I'm such a bad blogger. I went and started a new project, "Guadalajara's Top 20" on December 21, and it wasn't until last weekend that I finally pulled out the list to get around to posting a second entry. It was only then that I realized that my postings for Zoológico Guadalajara, Tonalá, and Tlaquepaque had actually covered #'s 2, 3, and 4. I've gone back through and edited/hyperlinked those posts accordingly, but I'm STILL a bad blogger, because the experience I'm about to share actually happened LAST weekend. So, so lazy of me. Anyway, without further ado, Guadalajara's Top 20, Number 5: Instituto Cultural Cabañas.
Instituto Cultural Cabañas is actually one of the first sites we stumbled upon when we first began exploring Guadalajara. The only thing that kept us from entering was the fact that we had left the camera at home. Oh, and the admission fee. It was only seven bucks or so, but we were feeling kinda cheap that day.

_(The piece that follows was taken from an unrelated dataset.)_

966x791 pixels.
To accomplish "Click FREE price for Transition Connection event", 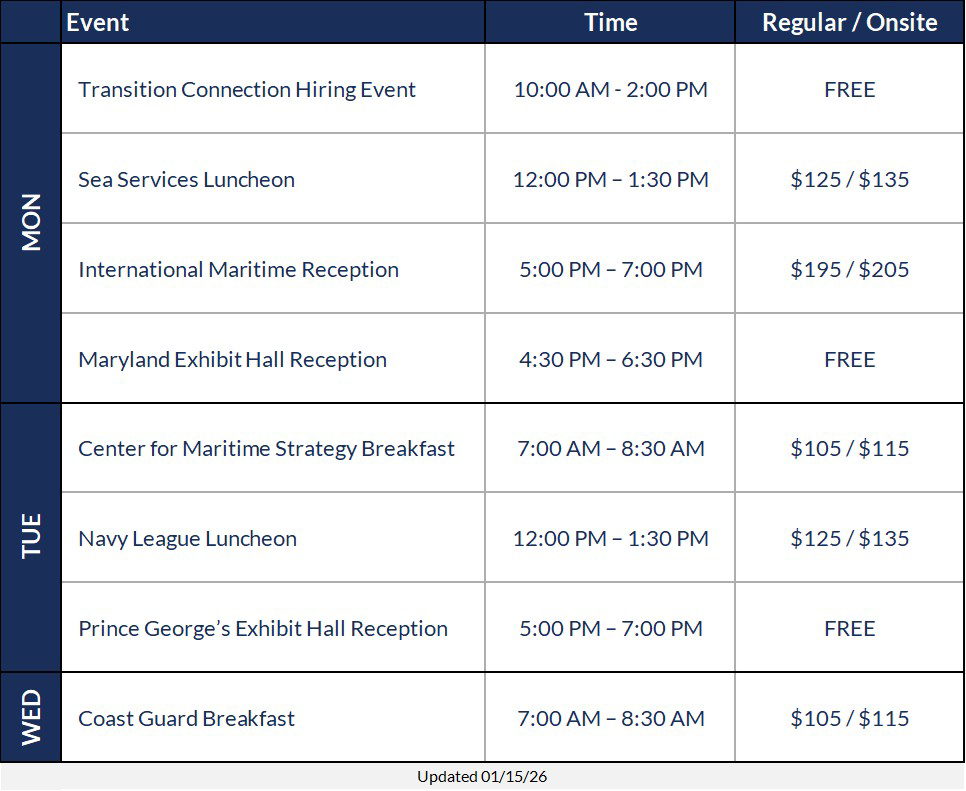I will [849, 90].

Fortunately, or friend Genaro is a quick study. He has learned that if we do dinner and a movie at home, TJ and I are destined to fall asleep before the half-way point (What can I say? We're getting old...). To this end, Genaro has insisted on hanging out with us out in public, during daylight hours, where the risk of falling asleep is minimal. And so, last Sunday, Genaro took us on a sightseeing tour in which we saw multiple items on the Top 20 list. I'll be sharing them all in time (gotta spread this stuff out) but for today we'll just focus on the Institute.

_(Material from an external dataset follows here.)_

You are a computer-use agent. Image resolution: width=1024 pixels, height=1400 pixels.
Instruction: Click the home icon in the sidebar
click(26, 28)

The Institute was originally designed in the early 1800's as an orphanage, and served this purpose for over 100 years. During this period, it was known as Hospicio Cabañas. The building underwent an extensive renovation in the 1980's and reopened as a cultural center featuring art exhibits, a movie theater, dance lessons, and other artsy activities.
Sample of artwork currently on exhibit at the Institute
The complex is named after Juan Cruz Ruiz de Cabañas, who was appointed bishop of Guadalajara in 1796. He commissioned the building's design from Spanish architect Manuel Tolsá in 1803, following royal decrees encouraging the construction of houses to attend to the needs of the poor. Orphans began arriving in 1810, though construction would not be completed until much later. To the left you will see statue of the bishop (who died in 1823) that stands in the Institute's courtyard.
Despite the beauitful architecture, landscaping, and sculptures to be found throughout the complex, the Institute's main draw is a series of murals by artist José Clemente Orozco. The Orozco Murals actually have their own spot on the Top 20 list, and will be covered in a separate entry at a later date. But, because I'm so nice, here is a sneak peak.
The Institute has the honor of being on the list of UNESCO World Heritage Sites, making this the second such site we have seen in our three months in Guadalajara. The Institute is open Mon-Fri 10a-6p; Sun 10a-3p.